• **Problem**: Please reproduce the data below exactly, from the first line to the last.

• **Stored records**:
= = = = = = =

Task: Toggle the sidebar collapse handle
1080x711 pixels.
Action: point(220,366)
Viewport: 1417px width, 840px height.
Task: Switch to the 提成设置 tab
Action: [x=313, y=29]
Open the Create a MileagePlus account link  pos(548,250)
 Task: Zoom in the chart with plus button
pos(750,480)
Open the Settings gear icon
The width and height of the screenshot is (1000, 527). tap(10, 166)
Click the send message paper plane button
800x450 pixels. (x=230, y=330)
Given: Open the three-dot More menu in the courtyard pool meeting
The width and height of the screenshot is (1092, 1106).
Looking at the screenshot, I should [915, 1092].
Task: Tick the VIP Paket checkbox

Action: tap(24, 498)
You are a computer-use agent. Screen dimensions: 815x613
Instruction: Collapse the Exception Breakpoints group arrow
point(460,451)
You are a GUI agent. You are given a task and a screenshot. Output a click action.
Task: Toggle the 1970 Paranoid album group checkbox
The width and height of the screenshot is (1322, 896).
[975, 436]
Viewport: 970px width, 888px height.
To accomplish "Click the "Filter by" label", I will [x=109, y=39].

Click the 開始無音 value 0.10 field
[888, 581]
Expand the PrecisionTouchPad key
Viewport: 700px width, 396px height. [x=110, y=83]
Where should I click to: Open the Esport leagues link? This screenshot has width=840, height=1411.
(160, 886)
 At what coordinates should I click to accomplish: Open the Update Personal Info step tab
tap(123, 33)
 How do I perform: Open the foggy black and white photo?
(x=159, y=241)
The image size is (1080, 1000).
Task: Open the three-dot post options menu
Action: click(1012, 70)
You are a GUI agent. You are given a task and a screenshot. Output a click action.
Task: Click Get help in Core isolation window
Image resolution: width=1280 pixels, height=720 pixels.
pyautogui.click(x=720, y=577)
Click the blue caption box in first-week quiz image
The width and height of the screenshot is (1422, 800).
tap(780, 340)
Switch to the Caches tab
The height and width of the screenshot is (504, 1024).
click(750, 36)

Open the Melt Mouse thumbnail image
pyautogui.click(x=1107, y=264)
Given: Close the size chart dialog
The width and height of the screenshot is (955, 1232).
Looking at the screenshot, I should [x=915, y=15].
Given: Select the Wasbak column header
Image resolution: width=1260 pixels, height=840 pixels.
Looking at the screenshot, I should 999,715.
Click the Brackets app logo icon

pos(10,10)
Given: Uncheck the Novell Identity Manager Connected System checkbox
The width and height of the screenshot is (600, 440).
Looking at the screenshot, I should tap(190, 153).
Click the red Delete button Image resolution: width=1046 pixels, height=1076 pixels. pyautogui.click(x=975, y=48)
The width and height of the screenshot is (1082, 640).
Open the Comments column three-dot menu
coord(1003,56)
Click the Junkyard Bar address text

= = = = = = =

• **Answer to this problem**:
Task: Toggle the sidebar collapse handle
1080x711 pixels.
Action: point(220,366)
Viewport: 1417px width, 840px height.
Task: Switch to the 提成设置 tab
Action: [x=313, y=29]
Open the Create a MileagePlus account link  pos(548,250)
 Task: Zoom in the chart with plus button
pos(750,480)
Open the Settings gear icon
The width and height of the screenshot is (1000, 527). tap(10, 166)
Click the send message paper plane button
800x450 pixels. (x=230, y=330)
Given: Open the three-dot More menu in the courtyard pool meeting
The width and height of the screenshot is (1092, 1106).
Looking at the screenshot, I should [915, 1092].
Task: Tick the VIP Paket checkbox

Action: tap(24, 498)
You are a computer-use agent. Screen dimensions: 815x613
Instruction: Collapse the Exception Breakpoints group arrow
point(460,451)
You are a GUI agent. You are given a task and a screenshot. Output a click action.
Task: Toggle the 1970 Paranoid album group checkbox
The width and height of the screenshot is (1322, 896).
[975, 436]
Viewport: 970px width, 888px height.
To accomplish "Click the "Filter by" label", I will [x=109, y=39].

Click the 開始無音 value 0.10 field
[888, 581]
Expand the PrecisionTouchPad key
Viewport: 700px width, 396px height. [x=110, y=83]
Where should I click to: Open the Esport leagues link? This screenshot has width=840, height=1411.
(160, 886)
 At what coordinates should I click to accomplish: Open the Update Personal Info step tab
tap(123, 33)
 How do I perform: Open the foggy black and white photo?
(x=159, y=241)
The image size is (1080, 1000).
Task: Open the three-dot post options menu
Action: click(1012, 70)
You are a GUI agent. You are given a task and a screenshot. Output a click action.
Task: Click Get help in Core isolation window
Image resolution: width=1280 pixels, height=720 pixels.
pyautogui.click(x=720, y=577)
Click the blue caption box in first-week quiz image
The width and height of the screenshot is (1422, 800).
tap(780, 340)
Switch to the Caches tab
The height and width of the screenshot is (504, 1024).
click(750, 36)

Open the Melt Mouse thumbnail image
pyautogui.click(x=1107, y=264)
Given: Close the size chart dialog
The width and height of the screenshot is (955, 1232).
Looking at the screenshot, I should [x=915, y=15].
Given: Select the Wasbak column header
Image resolution: width=1260 pixels, height=840 pixels.
Looking at the screenshot, I should 999,715.
Click the Brackets app logo icon

pos(10,10)
Given: Uncheck the Novell Identity Manager Connected System checkbox
The width and height of the screenshot is (600, 440).
Looking at the screenshot, I should tap(190, 153).
Click the red Delete button Image resolution: width=1046 pixels, height=1076 pixels. pyautogui.click(x=975, y=48)
The width and height of the screenshot is (1082, 640).
Open the Comments column three-dot menu
coord(1003,56)
Click the Junkyard Bar address text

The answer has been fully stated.